From: "Paul E. McKenney" <paulmck@linux.vnet.ibm.com>
To: Mathieu Desnoyers <mathieu.desnoyers@efficios.com>
Cc: Alexei Starovoitov <alexei.starovoitov@gmail.com>,
Joel Fernandes <joelaf@google.com>,
Daniel Colascione <dancol@google.com>,
Alexei Starovoitov <ast@fb.com>,
linux-kernel <linux-kernel@vger.kernel.org>,
Tim Murray <timmurray@google.com>,
Daniel Borkmann <daniel@iogearbox.net>,
netdev <netdev@vger.kernel.org>, fengc <fengc@google.com>
Subject: Re: [RFC] Add BPF_SYNCHRONIZE bpf(2) command
Date: Mon, 9 Jul 2018 15:19:03 -0700 [thread overview]
Message-ID: <20180709221903.GK3593@linux.vnet.ibm.com> (raw)

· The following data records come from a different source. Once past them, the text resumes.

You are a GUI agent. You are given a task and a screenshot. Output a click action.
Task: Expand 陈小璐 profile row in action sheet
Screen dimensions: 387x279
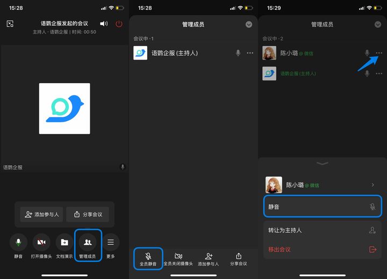click(x=321, y=185)
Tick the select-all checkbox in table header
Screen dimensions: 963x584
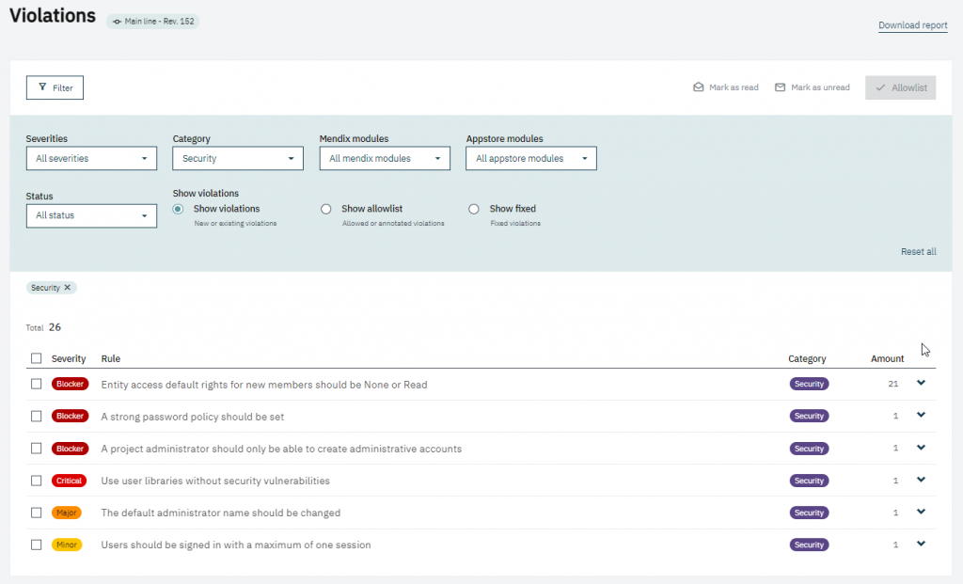click(x=36, y=358)
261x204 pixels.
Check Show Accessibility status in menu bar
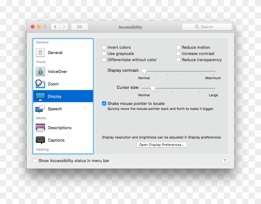click(35, 161)
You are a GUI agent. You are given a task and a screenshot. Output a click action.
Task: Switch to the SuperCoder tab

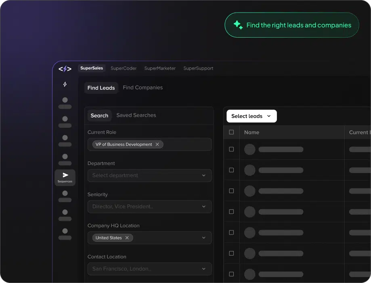(124, 68)
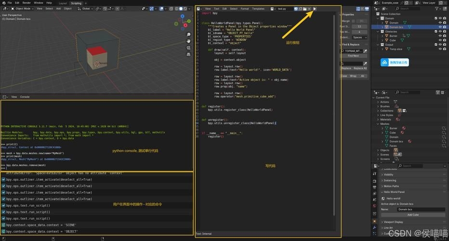Open the Object Mode dropdown
The width and height of the screenshot is (449, 241).
click(22, 9)
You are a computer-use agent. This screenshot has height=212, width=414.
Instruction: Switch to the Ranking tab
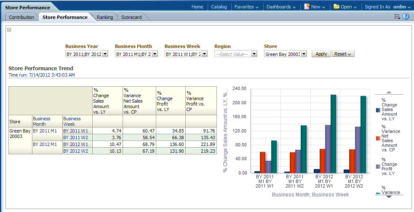click(105, 17)
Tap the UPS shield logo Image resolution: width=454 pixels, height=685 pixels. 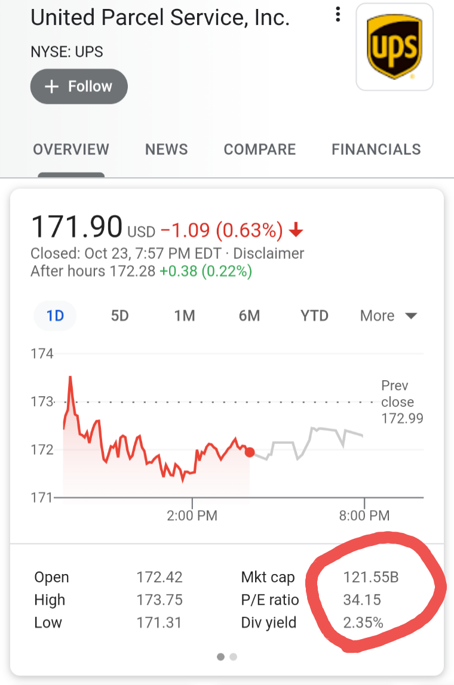click(x=394, y=47)
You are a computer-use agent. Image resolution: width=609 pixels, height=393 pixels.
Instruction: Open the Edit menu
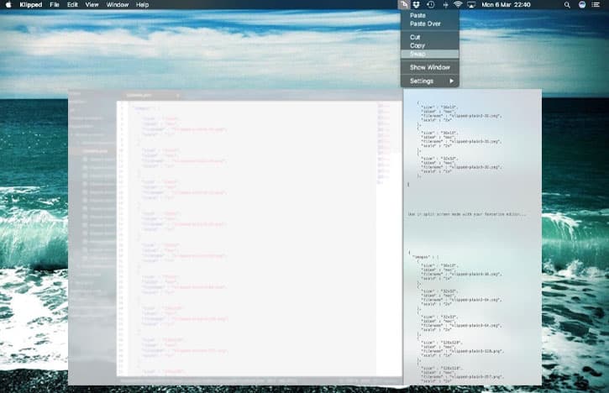[x=73, y=5]
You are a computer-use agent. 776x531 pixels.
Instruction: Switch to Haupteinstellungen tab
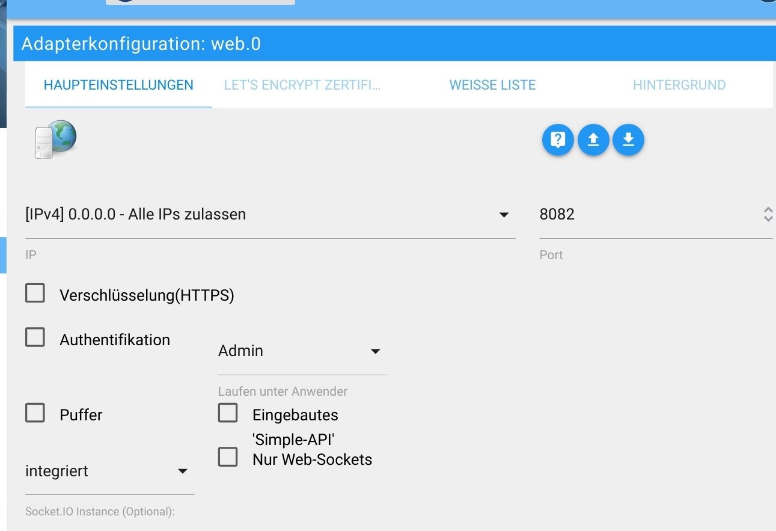coord(118,85)

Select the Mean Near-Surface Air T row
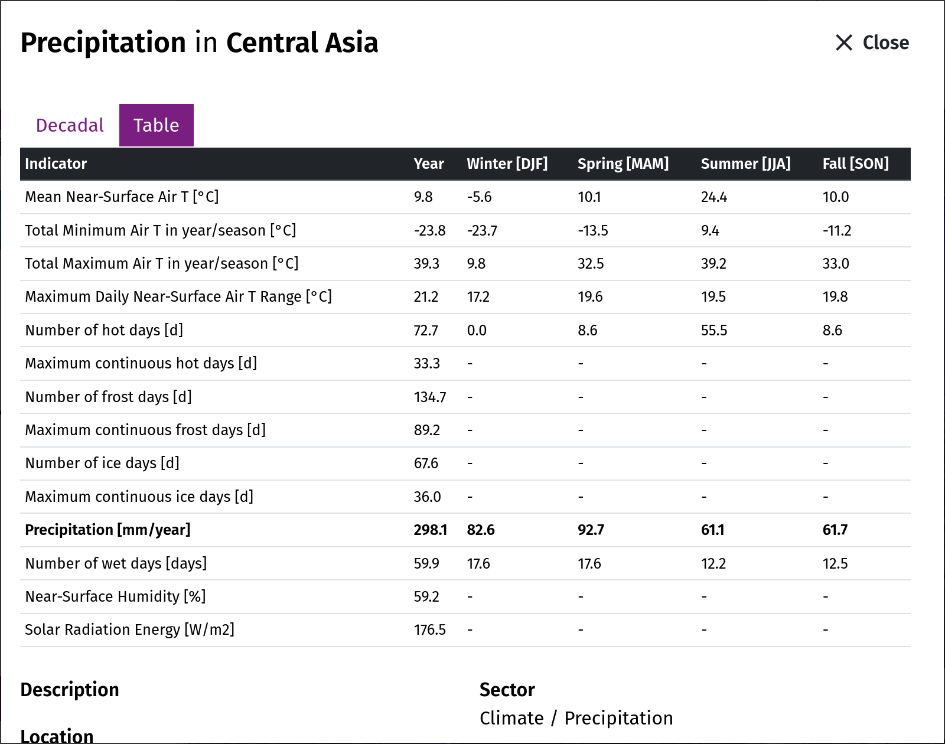(x=465, y=197)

In-Reply-To: <566257859.2699.1531172134285.JavaMail.zimbra@efficios.com>
On Mon, Jul 09, 2018 at 05:35:34PM -0400, Mathieu Desnoyers wrote:
>
>
> ----- On Jul 9, 2018, at 5:09 PM, Alexei Starovoitov alexei.starovoitov@gmail.com wrote:
>
> > On Sun, Jul 08, 2018 at 04:54:38PM -0400, Mathieu Desnoyers wrote:
> >> ----- On Jul 7, 2018, at 4:33 PM, Joel Fernandes joelaf@google.com wrote:
> >>
> >> > On Fri, Jul 06, 2018 at 07:54:28PM -0700, Alexei Starovoitov wrote:
> >> >> On Fri, Jul 06, 2018 at 06:56:16PM -0700, Daniel Colascione wrote:
> >> >> > BPF_SYNCHRONIZE waits for any BPF programs active at the time of
> >> >> > BPF_SYNCHRONIZE to complete, allowing userspace to ensure atomicity of
> >> >> > RCU data structure operations with respect to active programs. For
> >> >> > example, userspace can update a map->map entry to point to a new map,
> >> >> > use BPF_SYNCHRONIZE to wait for any BPF programs using the old map to
> >> >> > complete, and then drain the old map without fear that BPF programs
> >> >> > may still be updating it.
> >> >> >
> >> >> > Signed-off-by: Daniel Colascione <dancol@google.com>
> >> >> > ---
> >> >> > include/uapi/linux/bpf.h | 1 +
> >> >> > kernel/bpf/syscall.c | 14 ++++++++++++++
> >> >> > 2 files changed, 15 insertions(+)
> >> >> >
> >> >> > diff --git a/include/uapi/linux/bpf.h b/include/uapi/linux/bpf.h
> >> >> > index b7db3261c62d..4365c50e8055 100644
> >> >> > --- a/include/uapi/linux/bpf.h
> >> >> > +++ b/include/uapi/linux/bpf.h
> >> >> > @@ -98,6 +98,7 @@ enum bpf_cmd {
> >> >> > BPF_BTF_LOAD,
> >> >> > BPF_BTF_GET_FD_BY_ID,
> >> >> > BPF_TASK_FD_QUERY,
> >> >> > + BPF_SYNCHRONIZE,
> >> >> > };
> >> >> >
> >> >> > enum bpf_map_type {
> >> >> > diff --git a/kernel/bpf/syscall.c b/kernel/bpf/syscall.c
> >> >> > index d10ecd78105f..60ec7811846e 100644
> >> >> > --- a/kernel/bpf/syscall.c
> >> >> > +++ b/kernel/bpf/syscall.c
> >> >> > @@ -2272,6 +2272,20 @@ SYSCALL_DEFINE3(bpf, int, cmd, union bpf_attr __user *,
> >> >> > uattr, unsigned int, siz
> >> >> > if (sysctl_unprivileged_bpf_disabled && !capable(CAP_SYS_ADMIN))
> >> >> > return -EPERM;
> >> >> >
> >> >> > + if (cmd == BPF_SYNCHRONIZE) {
> >> >> > + if (uattr != NULL || size != 0)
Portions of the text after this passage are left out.